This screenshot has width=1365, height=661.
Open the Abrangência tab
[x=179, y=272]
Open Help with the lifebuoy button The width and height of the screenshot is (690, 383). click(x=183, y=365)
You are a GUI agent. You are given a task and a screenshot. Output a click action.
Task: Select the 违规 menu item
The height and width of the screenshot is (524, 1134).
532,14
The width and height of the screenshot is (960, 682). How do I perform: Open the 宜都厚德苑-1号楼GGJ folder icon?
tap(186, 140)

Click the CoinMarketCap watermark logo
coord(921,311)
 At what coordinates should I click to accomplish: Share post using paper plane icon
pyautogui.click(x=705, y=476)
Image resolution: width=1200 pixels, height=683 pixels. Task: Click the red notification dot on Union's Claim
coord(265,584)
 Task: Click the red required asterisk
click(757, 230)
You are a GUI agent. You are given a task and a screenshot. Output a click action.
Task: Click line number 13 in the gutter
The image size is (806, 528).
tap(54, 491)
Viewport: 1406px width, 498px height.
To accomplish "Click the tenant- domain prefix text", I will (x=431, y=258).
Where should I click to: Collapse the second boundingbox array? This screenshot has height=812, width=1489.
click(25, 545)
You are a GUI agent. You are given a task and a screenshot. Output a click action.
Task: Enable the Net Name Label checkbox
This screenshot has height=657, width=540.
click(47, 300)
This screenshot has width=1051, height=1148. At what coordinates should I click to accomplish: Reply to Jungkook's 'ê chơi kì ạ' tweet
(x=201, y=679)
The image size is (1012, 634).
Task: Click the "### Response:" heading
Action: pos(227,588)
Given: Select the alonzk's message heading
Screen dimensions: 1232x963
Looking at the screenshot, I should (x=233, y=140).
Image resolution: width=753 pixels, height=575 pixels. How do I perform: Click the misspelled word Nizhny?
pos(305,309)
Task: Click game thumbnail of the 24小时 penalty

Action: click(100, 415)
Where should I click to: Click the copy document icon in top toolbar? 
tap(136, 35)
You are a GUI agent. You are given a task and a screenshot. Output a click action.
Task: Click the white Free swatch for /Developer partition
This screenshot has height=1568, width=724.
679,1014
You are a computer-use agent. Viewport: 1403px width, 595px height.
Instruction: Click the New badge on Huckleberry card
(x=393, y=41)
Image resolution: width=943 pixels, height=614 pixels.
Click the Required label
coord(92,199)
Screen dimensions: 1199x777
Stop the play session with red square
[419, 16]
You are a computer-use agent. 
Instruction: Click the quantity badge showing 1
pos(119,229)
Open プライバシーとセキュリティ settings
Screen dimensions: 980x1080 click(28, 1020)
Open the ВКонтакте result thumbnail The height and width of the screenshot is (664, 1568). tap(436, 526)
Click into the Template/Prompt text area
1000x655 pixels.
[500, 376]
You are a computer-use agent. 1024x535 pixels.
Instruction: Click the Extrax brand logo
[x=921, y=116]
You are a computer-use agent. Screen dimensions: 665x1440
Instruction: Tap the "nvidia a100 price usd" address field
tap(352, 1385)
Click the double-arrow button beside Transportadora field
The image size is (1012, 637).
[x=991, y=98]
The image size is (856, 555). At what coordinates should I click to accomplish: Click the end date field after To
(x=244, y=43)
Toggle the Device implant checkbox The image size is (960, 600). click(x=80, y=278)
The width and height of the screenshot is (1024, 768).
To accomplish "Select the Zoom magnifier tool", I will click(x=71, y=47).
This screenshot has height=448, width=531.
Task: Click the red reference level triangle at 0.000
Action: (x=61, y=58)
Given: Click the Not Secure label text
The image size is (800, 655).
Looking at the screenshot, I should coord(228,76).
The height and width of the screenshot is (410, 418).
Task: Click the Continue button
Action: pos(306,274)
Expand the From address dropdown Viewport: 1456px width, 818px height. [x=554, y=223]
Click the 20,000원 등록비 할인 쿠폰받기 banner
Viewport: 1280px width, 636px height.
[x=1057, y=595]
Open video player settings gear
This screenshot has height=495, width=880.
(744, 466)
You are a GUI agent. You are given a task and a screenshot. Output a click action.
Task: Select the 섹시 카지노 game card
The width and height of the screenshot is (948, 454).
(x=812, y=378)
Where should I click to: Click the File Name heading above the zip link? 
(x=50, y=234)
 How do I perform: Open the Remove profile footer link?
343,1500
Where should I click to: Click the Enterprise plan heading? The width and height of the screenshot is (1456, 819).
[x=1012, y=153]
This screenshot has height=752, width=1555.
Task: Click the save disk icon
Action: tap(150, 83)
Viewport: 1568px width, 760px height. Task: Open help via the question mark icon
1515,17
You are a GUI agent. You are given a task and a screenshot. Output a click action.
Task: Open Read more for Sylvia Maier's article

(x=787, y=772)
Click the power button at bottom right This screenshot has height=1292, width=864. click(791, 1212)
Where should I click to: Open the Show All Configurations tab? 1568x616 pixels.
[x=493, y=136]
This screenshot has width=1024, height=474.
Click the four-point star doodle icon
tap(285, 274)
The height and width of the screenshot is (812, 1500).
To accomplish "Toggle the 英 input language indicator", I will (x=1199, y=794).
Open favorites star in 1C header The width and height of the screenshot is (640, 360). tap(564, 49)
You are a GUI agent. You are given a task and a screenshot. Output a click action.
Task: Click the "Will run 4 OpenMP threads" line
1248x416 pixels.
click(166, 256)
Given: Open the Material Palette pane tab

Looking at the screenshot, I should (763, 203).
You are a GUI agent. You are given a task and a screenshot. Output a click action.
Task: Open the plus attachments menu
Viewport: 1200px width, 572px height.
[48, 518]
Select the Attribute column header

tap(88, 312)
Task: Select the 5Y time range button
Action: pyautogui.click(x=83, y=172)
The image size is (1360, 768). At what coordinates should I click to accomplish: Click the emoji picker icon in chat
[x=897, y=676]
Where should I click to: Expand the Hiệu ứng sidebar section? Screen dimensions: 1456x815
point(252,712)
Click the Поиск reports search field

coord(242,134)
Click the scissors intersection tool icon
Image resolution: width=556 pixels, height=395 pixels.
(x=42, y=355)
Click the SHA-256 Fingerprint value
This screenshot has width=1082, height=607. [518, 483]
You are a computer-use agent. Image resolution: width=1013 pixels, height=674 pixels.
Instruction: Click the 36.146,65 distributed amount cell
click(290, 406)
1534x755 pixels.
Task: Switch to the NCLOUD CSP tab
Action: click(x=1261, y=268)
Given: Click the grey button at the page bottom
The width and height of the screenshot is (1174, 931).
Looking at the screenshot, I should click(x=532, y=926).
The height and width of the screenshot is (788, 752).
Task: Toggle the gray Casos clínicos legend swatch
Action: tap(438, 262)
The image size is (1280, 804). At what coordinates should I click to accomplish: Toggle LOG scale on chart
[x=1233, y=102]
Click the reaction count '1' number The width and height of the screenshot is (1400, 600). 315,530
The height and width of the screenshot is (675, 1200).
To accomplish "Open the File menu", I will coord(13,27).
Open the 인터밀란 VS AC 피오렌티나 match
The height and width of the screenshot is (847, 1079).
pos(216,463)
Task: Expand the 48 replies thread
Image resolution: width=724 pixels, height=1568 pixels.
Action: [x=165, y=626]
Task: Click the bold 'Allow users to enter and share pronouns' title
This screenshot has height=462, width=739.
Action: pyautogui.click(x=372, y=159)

================

Work order:
Those lines of the records that contain the string "menu" should be identified and copied.

Solved problem:
Task: Select the 违规 menu item
Task: Open the plus attachments menu
To accomplish "Open the File menu", I will coord(13,27).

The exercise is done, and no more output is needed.